Families

Layer up and head outside to enjoy these family-friendly parks

Jackie Kemper, left, and Jo Brown, both of Sedro-Wooley walk by “lipschitziana” a sculpture by the artist Sebastián at Big Rock Garden Park on Alabama Hill in Bellingham, Wednesday, Sept. 14, 2016.
Jackie Kemper, left, and Jo Brown, both of Sedro-Wooley walk by “lipschitziana” a sculpture by the artist Sebastián at Big Rock Garden Park on Alabama Hill in Bellingham, Wednesday, Sept. 14, 2016. pdwyer@bhamherald.com

If there’s one thing we’re good at in the Pacific Northwest, it’s layering on the clothing, zipping up our jackets and heading outdoors, even in inclement weather. We are rain warriors who know from experience that with the correct footwear and adequate apparel we can brave rain, wind and snow and still enjoy our outdoor paradise. Here are three parks to give you a breath of fresh air, even in the midst of a winter cold spell.

Big Rock Garden Park

Don’t be fooled by the name, there are no big rocks at Big Rock Garden Park, a sculpture garden tucked down a regular neighborhood street and obscured from the minds of most locals. Once owned by George Drake, a Bellingham City Council member, the park was purchased by the city of Bellingham in 1993 and contains a variety of sculptures likely to generate interest and conversation. Some are quirky, some serene, made of a variety of materials including polished stone, cut glass and steel. From a horticultural perspective, look out for the 100-plus varieties of maples planted throughout the park. And leave Fido at home – this park is not dog-friendly.

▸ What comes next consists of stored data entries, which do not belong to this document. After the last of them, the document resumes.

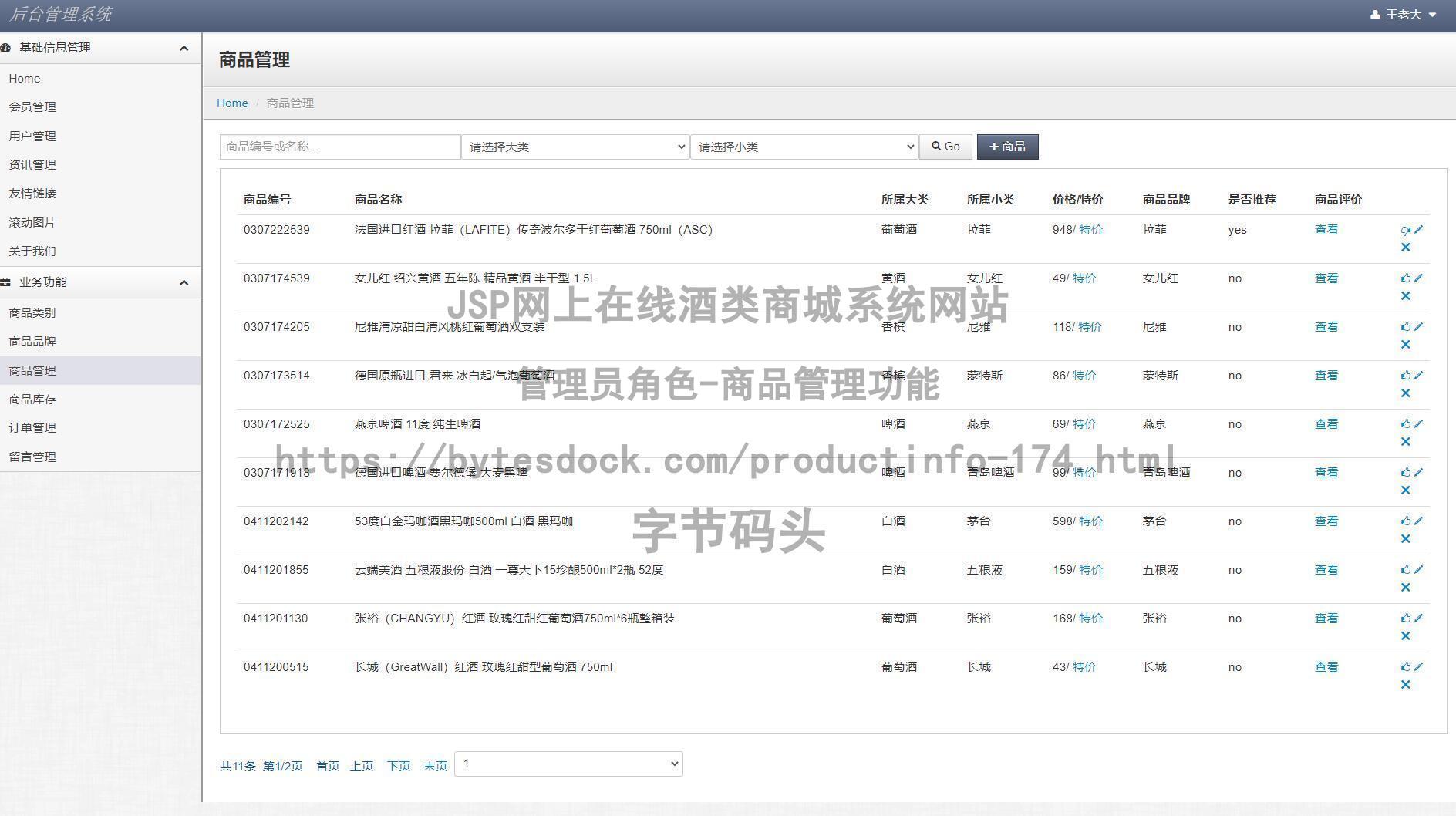Click the Home breadcrumb link

(x=231, y=103)
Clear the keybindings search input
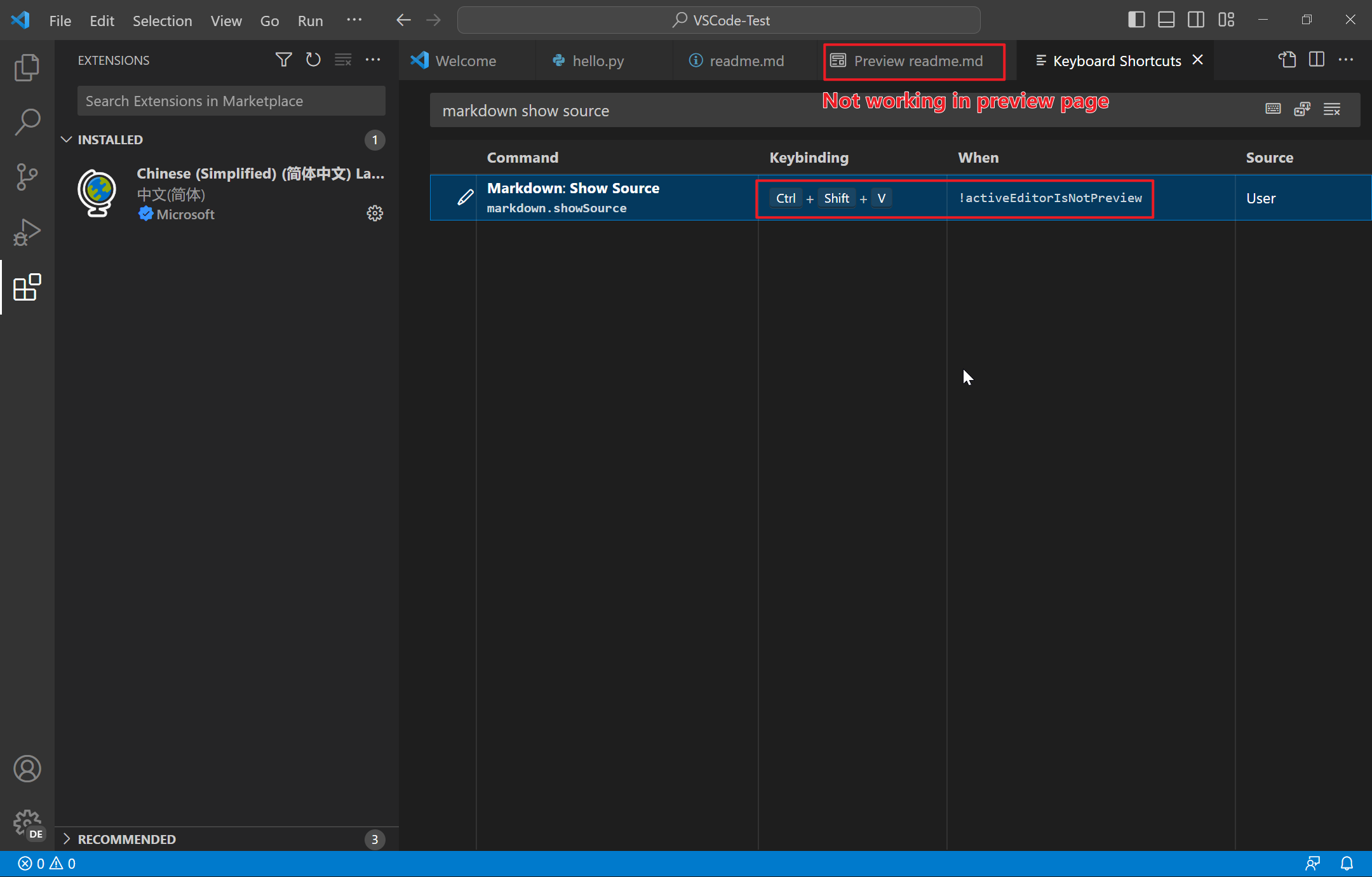The image size is (1372, 877). tap(1333, 109)
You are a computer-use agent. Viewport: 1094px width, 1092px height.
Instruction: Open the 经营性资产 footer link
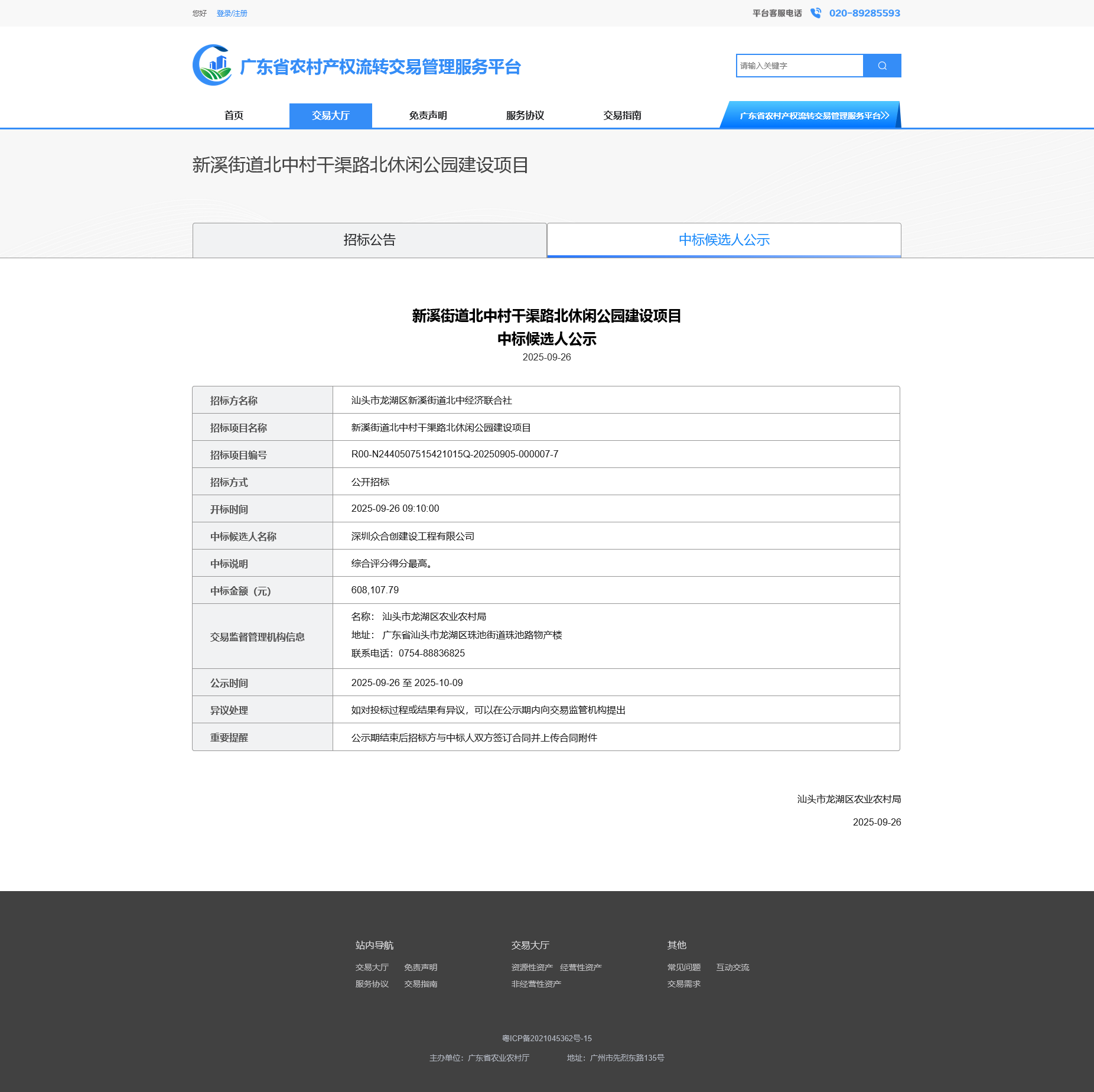tap(581, 967)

Details: To reach it look for 2900 Sylvan Street in the Silver Beach neighborhood.

Terra Nova Adventure Play Environment

This park is an hour north of Bellingham in Richmond, B.C. – but it’s well worth the drive. Located on the middle arm of the Fraser River, the park was designed to mimic the intertidal foreshore, dykes and sloughs. It contains two 35-meter-long ziplines, a log jam structure that mimics walking on beach logs, a twisting, stainless steel slide accessible via a rope ladder, a tree house, an aerial rope walkway and “the spinnery,” a structure that spins up to 30 kids at a time in a circle. Don’t come here looking for metal and plastic. All the play structures were custom designed with an eye for sustainable materials including B.C. yellow cedar. Don’t bring your dog either, because this park is for “off-leash kids,” not dogs.

Details: To get there take the I-5 north, cross the border into Canada and then take B.C. Highway 91 North to Richmond, exiting at Alderbridge Way West and connecting to River Road. Terra Nova Adventure Play Environment is located at 2340 River Road.

Broadway Park

There aren’t too many parks that can boast a century of longevity, but Broadway Park can. Acquired in 1906, this park is divided in two by Cornwall Avenue. On the eastern side there are restrooms and a playground for kids ages 3-9, while on the western side there’s a playground for younger kids, a basketball court and soccer fields. Because most of the park is located below street level, it has a secluded feel. Parents interested in plants will love the fact that this park showcases 100-year-old tastes in horticulture. Because kids have hollowed out most of the bushes over time, Broadway Park is also a great venue for a game of hide and seek.

Details: This park is located on the corner of Cornwall Avenue and North/South Park Street, north of Alabama Street.